** Records supplied follows **
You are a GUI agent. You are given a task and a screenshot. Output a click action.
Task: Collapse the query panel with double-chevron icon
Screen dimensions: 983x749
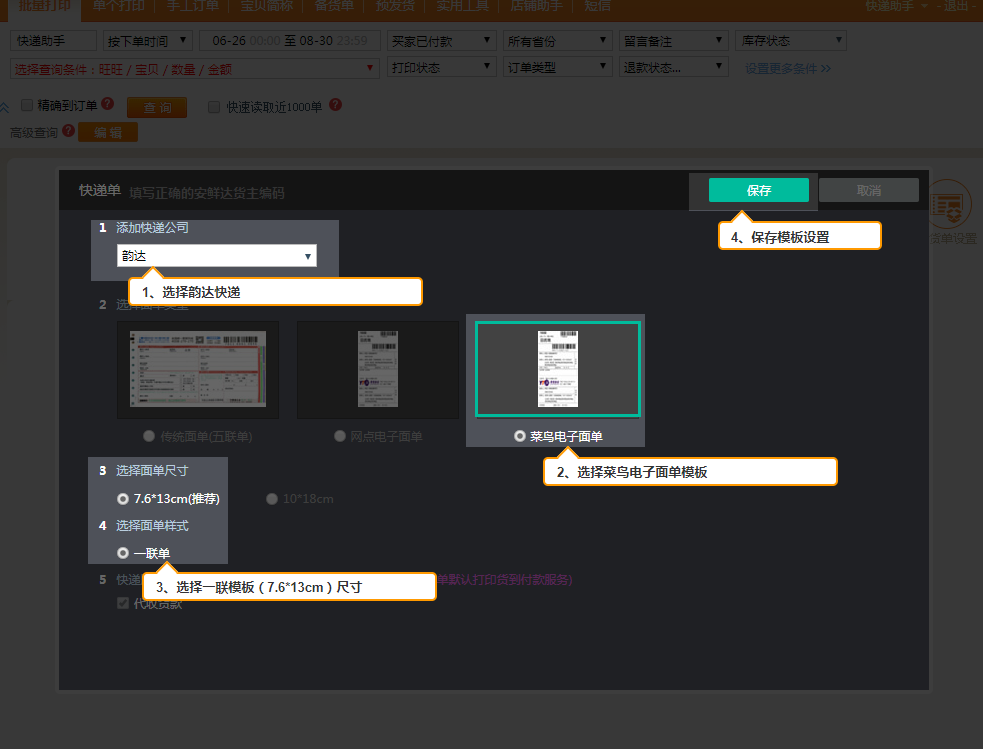point(4,108)
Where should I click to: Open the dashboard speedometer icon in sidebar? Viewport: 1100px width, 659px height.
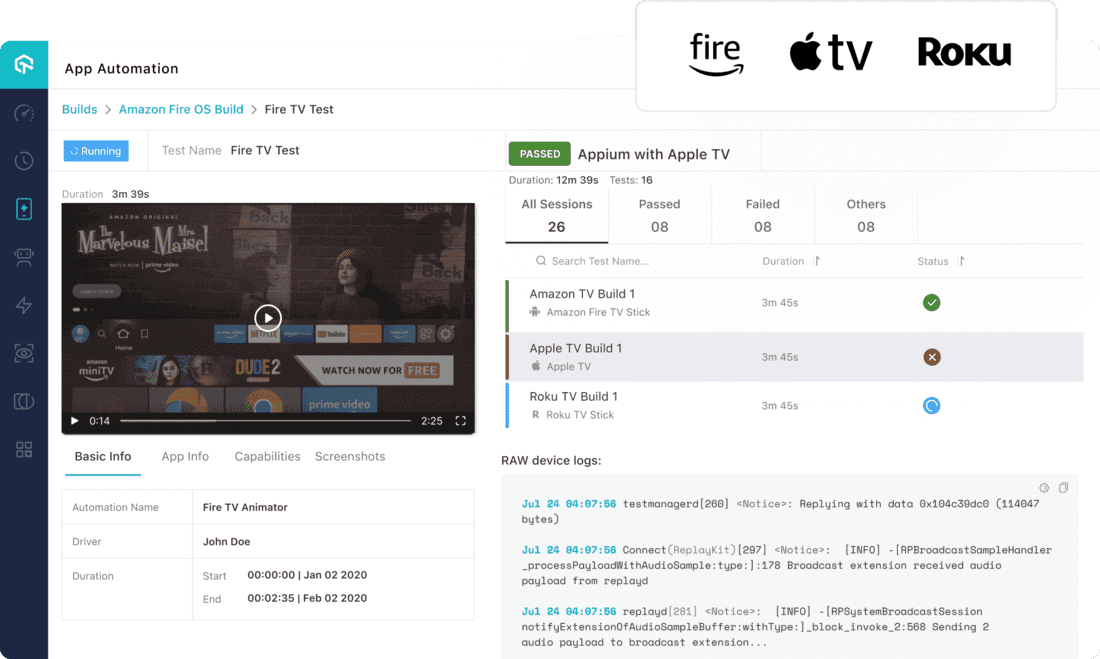coord(24,113)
** End of Records supplied **
_Required action_
Reproduce exactly the line containing "Where should I" and every line after it in the material above, up to and including the last. Exclude all pictures.

_Result_
Where should I click to: Open the dashboard speedometer icon in sidebar? Viewport: 1100px width, 659px height.
coord(24,113)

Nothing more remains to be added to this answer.